Tarefa 1:
Reproduza sem alterações as linhas dos registos desde a linha que contém "You are a computer-use agent. Screen" até à linha que contém "point(82,478)", ambas incluídas.

Acórdão nº 1006/18.9T8LMG.C1 de Court of Appeal of Coimbra (Portugal), 27 de Setembro de 2019
Magistrado Responsável | FELIZARDO PAIVA |
Data da Resolução | 27 de Setembro de 2019 |
Emissor | Court of Appeal of Coimbra (Portugal) |
Acordam, em conferência, no Tribunal da Relação de Coimbra: I- I...
intentou a presente acção declarativa, sob a forma de processo comum, emergente de contrato individual de trabalho, contra “P...”, pedindo a condenação desta: “a) a pagar à Autora as quantias ainda em divida a titulo de compensação e créditos de formação que ascendem a €10.480,22 (dez mil e quatrocentos e oitenta euros e vinte e dois cêntimos); b) a pagar à Autora as restantes diferenças salariais laborais cujas quantias foram supra calculadas e que totalizam o valor global ilíquido de €33.731,67 (trinta e três mil e setecentos e trinta e um euros e sessenta e sete cêntimos); c) a pagar à Autora juros de mora vencidos até 24/08/2018 à taxa legal de 4%, no montante global de €4.885,49 (quatro mil e oitocentos e oitenta e cinco euros e quarenta e nove cêntimos) c) e juros vincendos, à taxa legal, sobre as quantias referidas nas al.s a) e b) deste pedido até efectivo e integral pagamento.” Para tanto, alegou, em síntese, tal como consta da sentença impugnada, que foi admitida, a 17.10.2005, como docente/professora do estabelecimento de ensino “Colégio de ...”, propriedade da Ré e explorado pela mesma até 31.08.2017, data da cessação do contrato de trabalho da Autora por despedimento colectivo.
Enquanto professora licenciada e profissionalizada, tinha direito a auferir a sua retribuição de acordo com a tabela salarial correspondente à categoria A do anexo V do CCT aplicável ao caso.
Porém, no ano lectivo 2006/2007, entre Setembro de 2006 e Agosto de 2007, no ano lectivo de 2007/2008, no ano lectivo de 2013/2014, entre Setembro de 2013 a Agosto 2014, no ano lectivo de 2015/2016, entre Setembro de 2015 a Agosto 2016, e no ano lectivo de 2016/2017, entre Setembro de 2016 e Agosto de 2017, a Ré determinou unilateralmente reduzir o horário lectivo e o vencimento da Autora, violando os artigos 154º, 155º e 129º, al. d) do Código do Trabalho e 11º, nºs 3 a 5 do CCT aplicável, o que lhe confere o direito de ser ressarcida das diferenças remuneratórias e às diferenças salariais retroactivas.
No ano lectivo de 2014/2015 à Autora foram distribuídas 21 horas lectivas semanais, mas a mesma acabou por estar ausente todo o ano lectivo, ou seja desde Setembro a inícios de Dezembro de 2014 por gravidez de risco e após por gozo de licença de maternidade até Agosto de 2015.
Assim é que, no seu entender, e atento o facto de a Autora ter tido um filho sem estar casada, o que originou fortes pressões junto da mesma, a Ré procedeu à redução da carga horária da mesma no ano lectivo de 2015/2016 e no ano lectivo de 2016/2017, para 7 horas lectivas.

Tarefa 2:
Segundo o acórdão, em que data foi a Autora admitida como docente?

Registos a processar:
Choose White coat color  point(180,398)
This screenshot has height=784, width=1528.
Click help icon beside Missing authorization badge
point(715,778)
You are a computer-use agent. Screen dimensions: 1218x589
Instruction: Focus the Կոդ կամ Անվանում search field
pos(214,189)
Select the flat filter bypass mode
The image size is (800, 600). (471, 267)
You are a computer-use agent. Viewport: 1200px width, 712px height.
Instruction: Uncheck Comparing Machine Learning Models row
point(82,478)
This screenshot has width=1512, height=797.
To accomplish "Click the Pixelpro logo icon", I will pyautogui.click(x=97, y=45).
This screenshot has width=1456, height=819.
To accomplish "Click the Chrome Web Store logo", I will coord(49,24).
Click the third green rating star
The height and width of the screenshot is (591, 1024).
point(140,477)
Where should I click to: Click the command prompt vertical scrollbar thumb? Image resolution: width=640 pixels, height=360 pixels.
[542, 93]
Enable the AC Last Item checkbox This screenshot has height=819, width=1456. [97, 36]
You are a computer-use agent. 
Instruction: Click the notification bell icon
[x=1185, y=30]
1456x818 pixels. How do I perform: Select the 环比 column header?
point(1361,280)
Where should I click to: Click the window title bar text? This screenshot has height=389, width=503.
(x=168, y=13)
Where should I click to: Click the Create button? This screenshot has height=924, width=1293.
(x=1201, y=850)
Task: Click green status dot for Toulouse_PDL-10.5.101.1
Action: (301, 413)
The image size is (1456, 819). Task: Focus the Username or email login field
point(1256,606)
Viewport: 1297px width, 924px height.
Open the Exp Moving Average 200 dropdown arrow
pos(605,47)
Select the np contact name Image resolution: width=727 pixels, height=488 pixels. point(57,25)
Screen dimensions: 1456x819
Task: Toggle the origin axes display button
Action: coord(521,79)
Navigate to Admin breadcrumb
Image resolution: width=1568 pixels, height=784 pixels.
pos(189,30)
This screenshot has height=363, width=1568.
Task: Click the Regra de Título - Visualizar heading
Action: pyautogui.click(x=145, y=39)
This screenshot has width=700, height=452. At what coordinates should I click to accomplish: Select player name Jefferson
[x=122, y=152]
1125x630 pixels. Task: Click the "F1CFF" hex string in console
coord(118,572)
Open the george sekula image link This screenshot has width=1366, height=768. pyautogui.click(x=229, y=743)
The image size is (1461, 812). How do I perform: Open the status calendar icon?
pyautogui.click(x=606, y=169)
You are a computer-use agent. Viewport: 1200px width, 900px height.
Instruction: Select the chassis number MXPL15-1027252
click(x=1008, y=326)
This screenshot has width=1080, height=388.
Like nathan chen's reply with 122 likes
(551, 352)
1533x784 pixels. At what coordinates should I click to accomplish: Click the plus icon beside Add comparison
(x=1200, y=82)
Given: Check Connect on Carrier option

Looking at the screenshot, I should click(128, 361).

Resolução 1:
You are a computer-use agent. Screen dimensions: 1218x589
Instruction: Focus the Կոդ կամ Անվանում search field
pos(214,189)
Select the flat filter bypass mode
The image size is (800, 600). (471, 267)
You are a computer-use agent. Viewport: 1200px width, 712px height.
Instruction: Uncheck Comparing Machine Learning Models row
point(82,478)

Resolução 2:
A 17.10.2005.